Abstracts (first author)
Extracellular quenching of bacterial public goods as an ‘evolution-proof’ anti-virulence therapy: a case study with Pseudomonas aeruginosa
Many bacterial exoproducts yield population-level benefits. Such ‘public goods’ (PG) include key virulence factors, and therapies designed to block their production are attracting increasing attention nowadays. The disruption of cell-to-cell communication (quorum sensing, QS), is considered especially promising because it could block production of multiple exoproducts, yet should prompt weaker selection for resistance than conventional antimicrobials. However, initial enthusiasm for this approach (‘quorum quenching’, QQ) has been tempered by claims that resistance in fact evolves readily, for example by improving pumps to eject QQ compounds from cells. Here, we focus on a different strategy, in which PGs (siderophores) are quenched outside producer cells.
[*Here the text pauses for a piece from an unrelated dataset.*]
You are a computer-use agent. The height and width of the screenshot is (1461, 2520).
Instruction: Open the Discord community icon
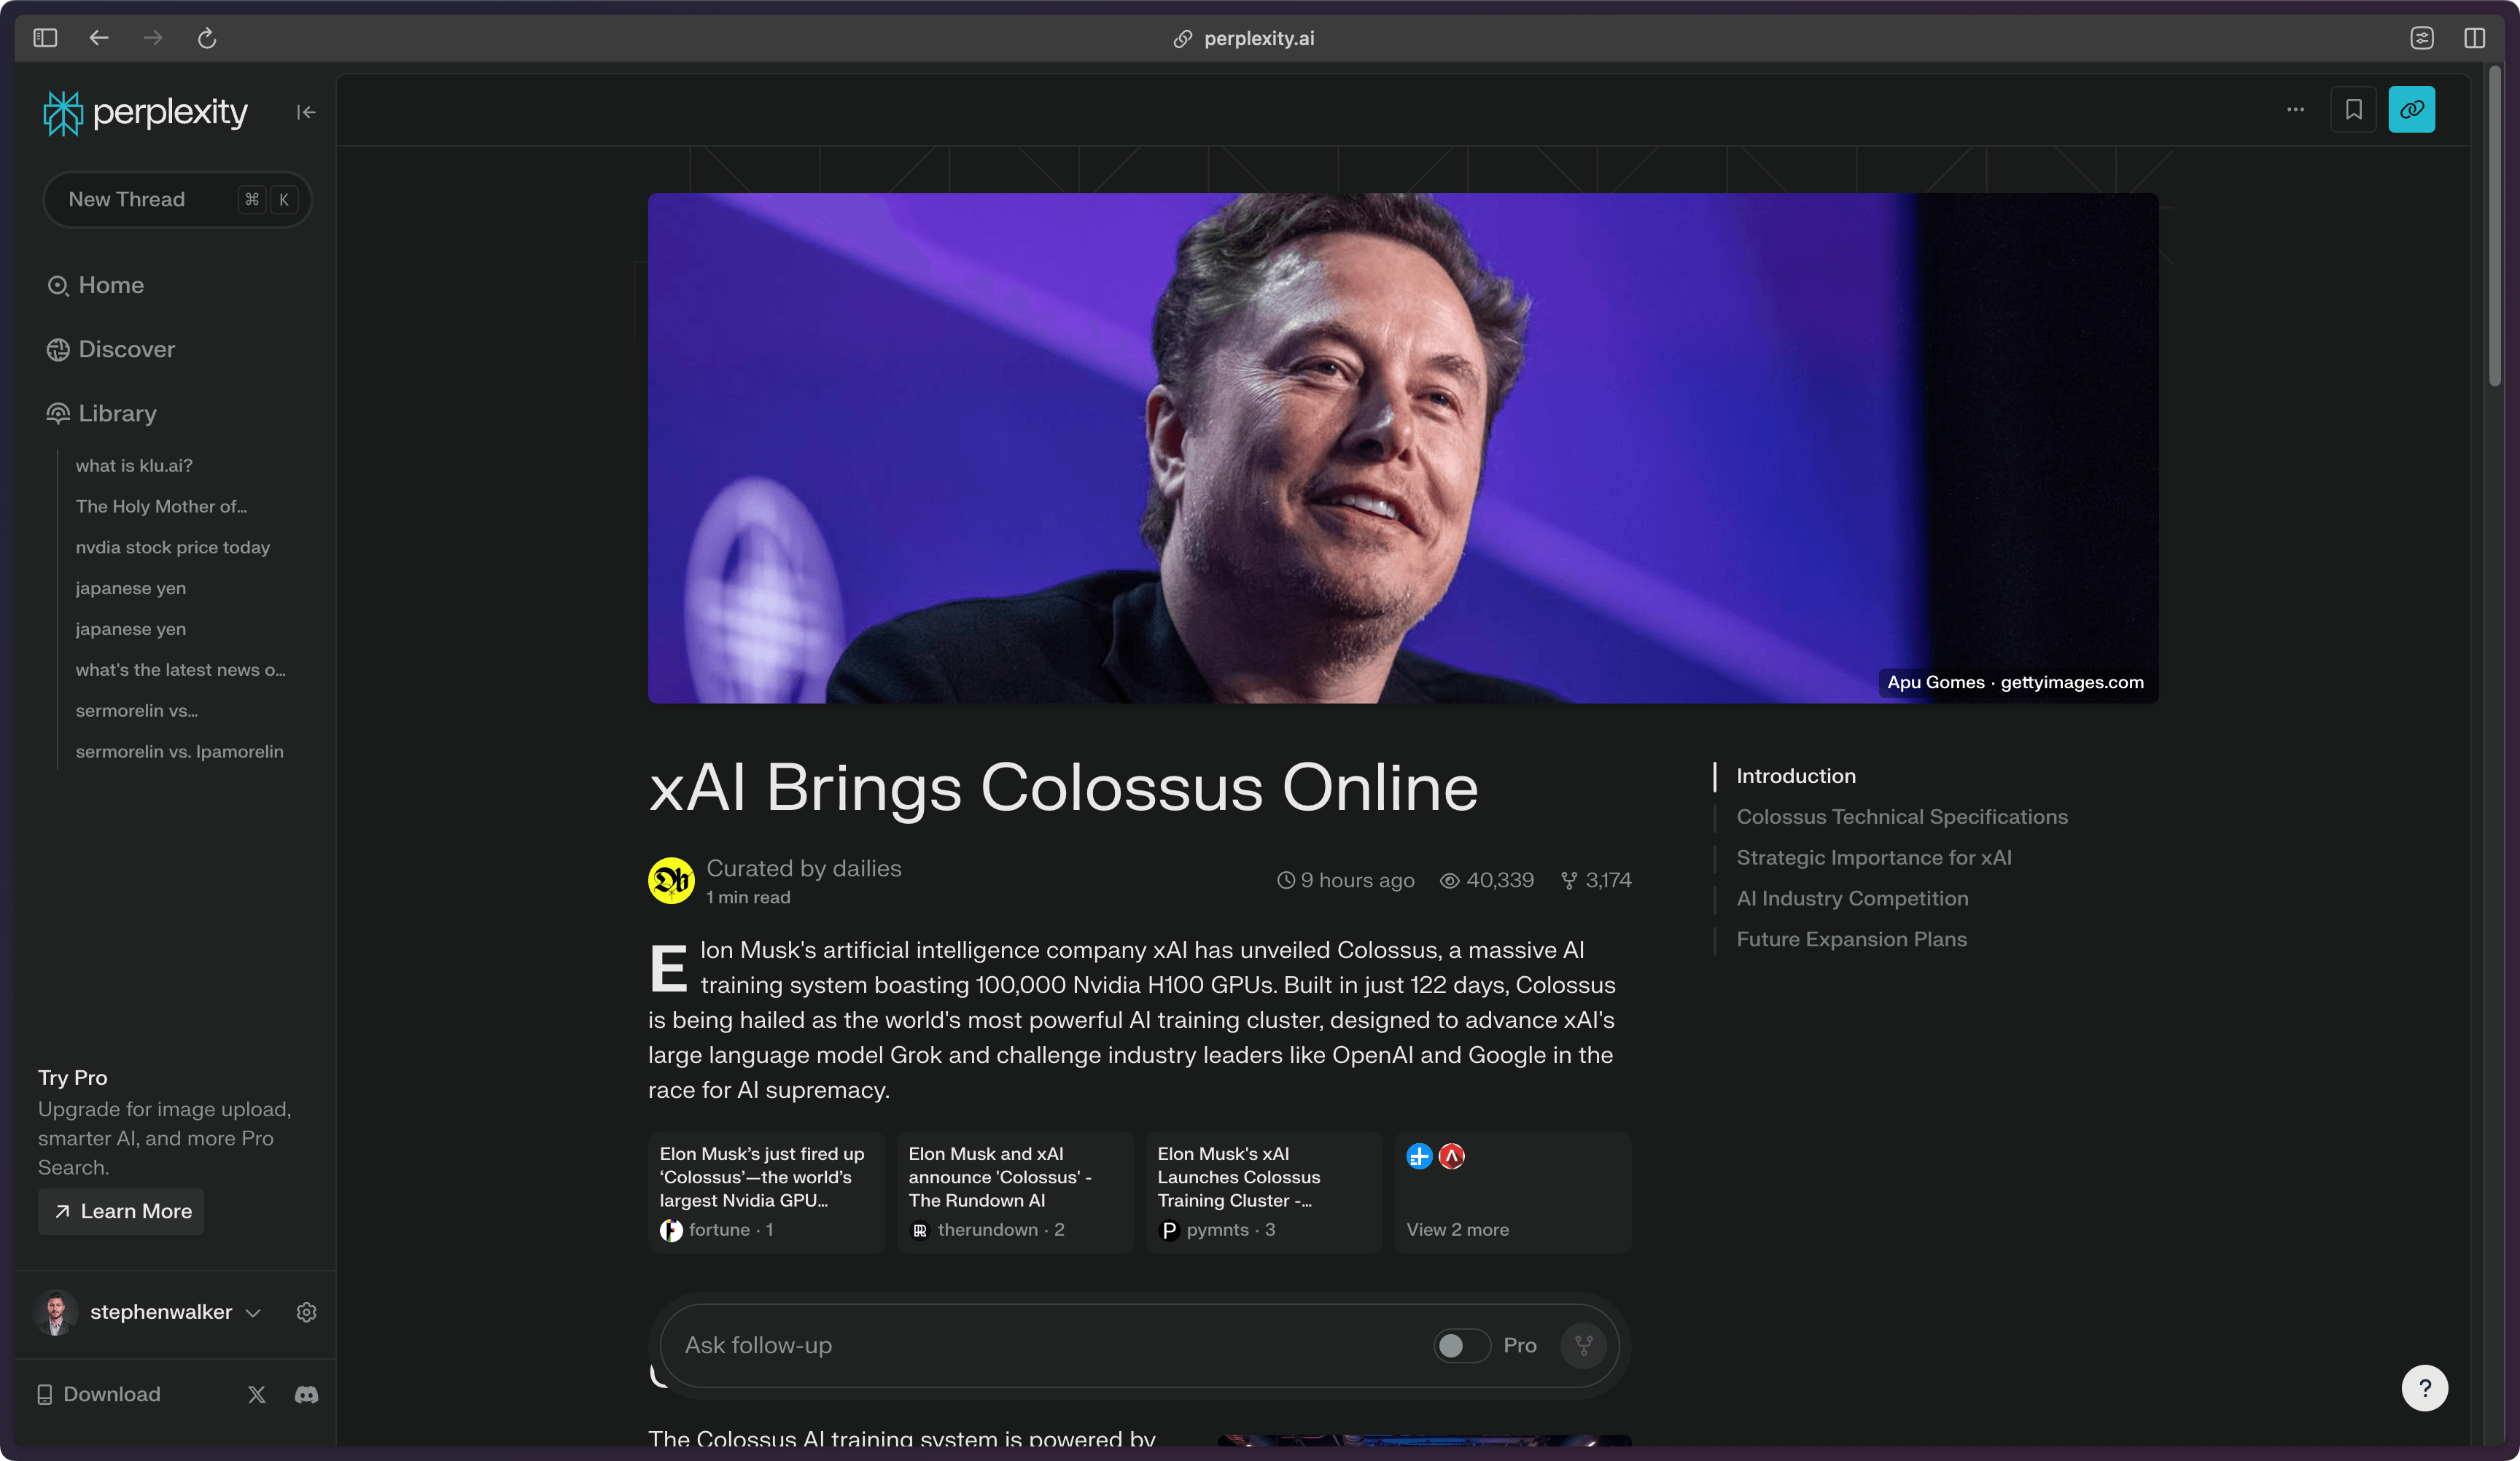click(306, 1394)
We show that adding gallium (Ga) to iron-limited Pseudomonas aeruginosa cultures suppresses growth in a dose-dependent manner by (a) deactivating siderophores and thereby choking the supply of iron, and (b) inducing costly production of further siderophores. In experimental infections of moth larvae (Galleria mellonella), Ga suppressed bacterial growth and extended larval survival. Crucially, moderate levels of Ga reduced virulence below those of infections with siderophore-defective mutant strains, which suggests that Ga also induces siderophore overproduction in vivo, imposing extra metabolic burden on bacteria without generating benefits. We argue that strategies that quenching secreted PGs extracellularly should be more effective than those that inhibit synthesis in the cell, since PG production costs remain or even increase. With Ga-mediated PG-quenching, resistance is particularly unlikely to evolve because (a) extracellular quenching is impervious to typical within-cell resistance traits; (b) avoiding siderophore production is maladaptive (non-producing ‘cheats’ could not spread in our experiments); and (c) evolving siderophores with reduced susceptibility to Ga appears to be biochemically unfeasible.